The absolute levels of EGFR may be predictive for response to anti-EGFR therapy in TNBC patients. We recently showed that patients with tumors expressing high levels of EGFR were more likely to achieve pathological complete response following panitumumab-based therapy [74]. Furthermore, we found that EGFR levels tended to decrease in the residual tumors collected at surgery compared with the primary tumor before the commencement of therapy, indicating that the levels of EGFR may be influenced by the therapeutic pressure. It remains to be defined whether this is a global downregulation of EGFR in all tumor cells or is a positive selection of cells with lower EGFR expression.

As a matter of fact, the acquired loss of expression of HER receptors may be an obvious mechanism of resistance to targeted therapy according to the simple paradigm 'no target, no response'. This has also been described in HER2-positive breast cancer patients upon treatment with trastuzumab-based therapy [154]. Therefore, measuring the levels of HER receptors at the time of progression to targeted therapy should be encouraged to avoid persevering with similar targeted approaches.

Conclusion and perspectives

It is becoming evident that the 'simple detection' of the HER receptors in breast cancer is not sufficient to predict the benefit that patients will achieve from anti-HER therapy. The example of HER2 is archetypal. We know that HER2-positive patients benefit from anti-HER2 therapy, but now we also know that 15 to 20% of these patients express levels of the receptors that are almost comparable with HER2-negative tumors. And, more importantly, these patients do not achieve the same benefit from anti-HER2 therapy as do patients with high HER2 expression. This is especially true in the neoadjuvant setting in patients undergoing dual HER2 blockade [148].

Let’s make an example of how relevant these findings can be. The disease-free survival data from the ALTTO adjuvant trial (comparing patients that received lapatinib, trastuzumab or the combination of the two agents) were recently released [155]. The take home message was that the combination was not significantly superior to trastuzumab single agent in preventing relapses to therapy. These findings were somehow surprising since the NeoALTTO trial clearly demonstrated that dual HER2 blockade is more effective than monotherapy in the neoadjuvant setting.

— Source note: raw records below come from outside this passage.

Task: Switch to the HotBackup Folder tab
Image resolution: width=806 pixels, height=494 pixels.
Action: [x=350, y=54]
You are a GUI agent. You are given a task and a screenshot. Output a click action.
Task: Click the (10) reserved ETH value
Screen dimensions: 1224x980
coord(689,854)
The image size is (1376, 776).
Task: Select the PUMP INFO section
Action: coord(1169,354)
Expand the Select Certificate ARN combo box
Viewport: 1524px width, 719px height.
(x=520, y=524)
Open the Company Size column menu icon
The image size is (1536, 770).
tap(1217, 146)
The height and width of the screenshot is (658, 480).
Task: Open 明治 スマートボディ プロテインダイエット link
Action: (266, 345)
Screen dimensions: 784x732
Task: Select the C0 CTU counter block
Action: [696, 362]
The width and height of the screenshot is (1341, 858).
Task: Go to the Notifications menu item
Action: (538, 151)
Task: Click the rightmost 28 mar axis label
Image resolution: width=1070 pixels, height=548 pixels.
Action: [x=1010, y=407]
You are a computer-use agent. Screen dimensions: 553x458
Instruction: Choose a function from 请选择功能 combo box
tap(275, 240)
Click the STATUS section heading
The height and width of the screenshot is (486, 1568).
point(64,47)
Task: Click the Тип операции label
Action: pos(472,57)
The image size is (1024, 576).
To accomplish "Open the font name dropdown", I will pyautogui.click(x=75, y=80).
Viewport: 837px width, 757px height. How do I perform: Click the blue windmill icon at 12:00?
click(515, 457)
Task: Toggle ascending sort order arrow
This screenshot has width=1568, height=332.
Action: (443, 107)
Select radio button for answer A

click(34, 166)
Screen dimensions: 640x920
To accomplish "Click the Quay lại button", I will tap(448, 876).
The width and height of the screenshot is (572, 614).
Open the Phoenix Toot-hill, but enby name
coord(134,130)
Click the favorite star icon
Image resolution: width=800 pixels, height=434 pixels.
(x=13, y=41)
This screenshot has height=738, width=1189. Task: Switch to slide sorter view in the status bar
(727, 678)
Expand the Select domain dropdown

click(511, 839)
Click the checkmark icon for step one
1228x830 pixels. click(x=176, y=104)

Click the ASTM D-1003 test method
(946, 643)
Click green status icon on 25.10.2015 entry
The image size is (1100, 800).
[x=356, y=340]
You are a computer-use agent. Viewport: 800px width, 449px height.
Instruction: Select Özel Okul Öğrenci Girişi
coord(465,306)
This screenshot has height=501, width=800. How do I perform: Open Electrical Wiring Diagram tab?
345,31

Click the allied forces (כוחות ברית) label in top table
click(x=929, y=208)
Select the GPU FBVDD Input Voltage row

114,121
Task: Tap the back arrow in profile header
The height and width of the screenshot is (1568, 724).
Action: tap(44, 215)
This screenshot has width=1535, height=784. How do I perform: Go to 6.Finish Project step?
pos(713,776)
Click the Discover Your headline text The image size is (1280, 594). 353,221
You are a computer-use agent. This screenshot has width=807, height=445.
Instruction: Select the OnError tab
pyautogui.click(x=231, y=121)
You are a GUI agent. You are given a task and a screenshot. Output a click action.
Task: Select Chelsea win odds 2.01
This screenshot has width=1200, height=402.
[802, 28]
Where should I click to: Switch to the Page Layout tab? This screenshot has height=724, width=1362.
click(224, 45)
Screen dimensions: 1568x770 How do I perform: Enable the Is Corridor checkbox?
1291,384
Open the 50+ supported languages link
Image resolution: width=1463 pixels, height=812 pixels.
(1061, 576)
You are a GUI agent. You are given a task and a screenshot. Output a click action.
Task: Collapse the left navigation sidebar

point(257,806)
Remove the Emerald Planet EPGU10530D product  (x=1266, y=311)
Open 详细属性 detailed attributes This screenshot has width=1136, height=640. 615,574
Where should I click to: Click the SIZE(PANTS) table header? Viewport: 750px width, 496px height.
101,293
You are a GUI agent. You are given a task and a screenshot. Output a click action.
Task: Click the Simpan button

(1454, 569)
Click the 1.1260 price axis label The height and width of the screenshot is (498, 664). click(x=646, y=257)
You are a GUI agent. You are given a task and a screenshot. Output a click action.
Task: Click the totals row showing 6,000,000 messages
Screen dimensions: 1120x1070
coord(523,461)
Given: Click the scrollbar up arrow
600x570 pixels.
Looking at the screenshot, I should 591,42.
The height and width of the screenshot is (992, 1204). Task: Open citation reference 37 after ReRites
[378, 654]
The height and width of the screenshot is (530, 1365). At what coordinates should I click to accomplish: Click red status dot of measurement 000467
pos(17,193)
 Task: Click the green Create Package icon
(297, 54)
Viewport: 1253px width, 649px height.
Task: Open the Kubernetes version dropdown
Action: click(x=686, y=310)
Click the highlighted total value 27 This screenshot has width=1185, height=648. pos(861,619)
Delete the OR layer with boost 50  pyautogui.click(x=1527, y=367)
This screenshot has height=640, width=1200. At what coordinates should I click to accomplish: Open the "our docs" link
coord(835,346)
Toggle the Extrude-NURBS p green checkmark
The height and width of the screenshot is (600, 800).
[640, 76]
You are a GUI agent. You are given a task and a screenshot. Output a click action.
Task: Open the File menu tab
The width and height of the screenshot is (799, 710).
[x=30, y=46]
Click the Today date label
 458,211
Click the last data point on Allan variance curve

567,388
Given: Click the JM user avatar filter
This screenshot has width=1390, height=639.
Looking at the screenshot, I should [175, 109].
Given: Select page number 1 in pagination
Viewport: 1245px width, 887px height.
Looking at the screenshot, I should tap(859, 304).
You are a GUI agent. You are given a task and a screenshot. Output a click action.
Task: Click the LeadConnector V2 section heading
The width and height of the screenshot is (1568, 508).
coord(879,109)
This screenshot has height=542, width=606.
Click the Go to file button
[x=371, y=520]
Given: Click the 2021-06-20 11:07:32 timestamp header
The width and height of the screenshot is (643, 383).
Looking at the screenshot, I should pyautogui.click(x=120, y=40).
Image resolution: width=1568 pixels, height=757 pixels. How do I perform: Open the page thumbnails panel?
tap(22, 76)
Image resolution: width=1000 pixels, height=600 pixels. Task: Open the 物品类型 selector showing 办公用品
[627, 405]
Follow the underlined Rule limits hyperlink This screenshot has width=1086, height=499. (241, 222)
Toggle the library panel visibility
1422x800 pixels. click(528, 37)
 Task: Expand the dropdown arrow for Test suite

But if we dissect the data we realize that many variables could have influenced this outcome. First, the number of PFS events taken into consideration was lower than the one needed for the planned statistical analysis. Second, a significant percentage of patients enrolled in the combination arm were not treated with a full dose of lapatinib (for toxicity reasons). In a study where the 'control arm' (trastuzumab-based therapy) is known to cure more than 80% of patients, these factors may have diluted the possible improvement in PFS. Thus, it is not so surprising that the difference observed in the ALTTO trial was not significant. It would be interesting to quantify the levels of HER2 in these samples and correlate them with clinical response. Perhaps we will identify a subset of patients with high HER2 expression that is more sensitive to dual HER2 blockade and shows significant clinical benefit in the long term. Fortunately, these samples are available for future biomarker analyses, including HER2 quantification.

For EGFR things are far behind. The basis for testing anti-EGFR therapy in TNBC was the knowledge that overexpression of EGFR occurs in up to 50% of cases [156]. But a real stratification based on how much EGFR these tumors express has never been made. Now we have evidence that, the higher the levels of EGFR, the higher the probability to achieve pathological complete response from cetuximab- or panitumumab-based therapy in the neoadjuvant setting [74]. Again, one would wonder whether the reported activity of anti-EGFR therapy in TNBC (or even in head and neck and colon cancers) would be different if stratification based on the EGFR levels had been done in these clinical trials.

Conclusion

In conclusion, HER receptor quantification may be more tedious than FISH or IHC but it can help in stratifying and selecting patients for anti-HER therapy. Measuring the levels of the targets in patients undergoing 'targeted' therapy sounds like a good idea.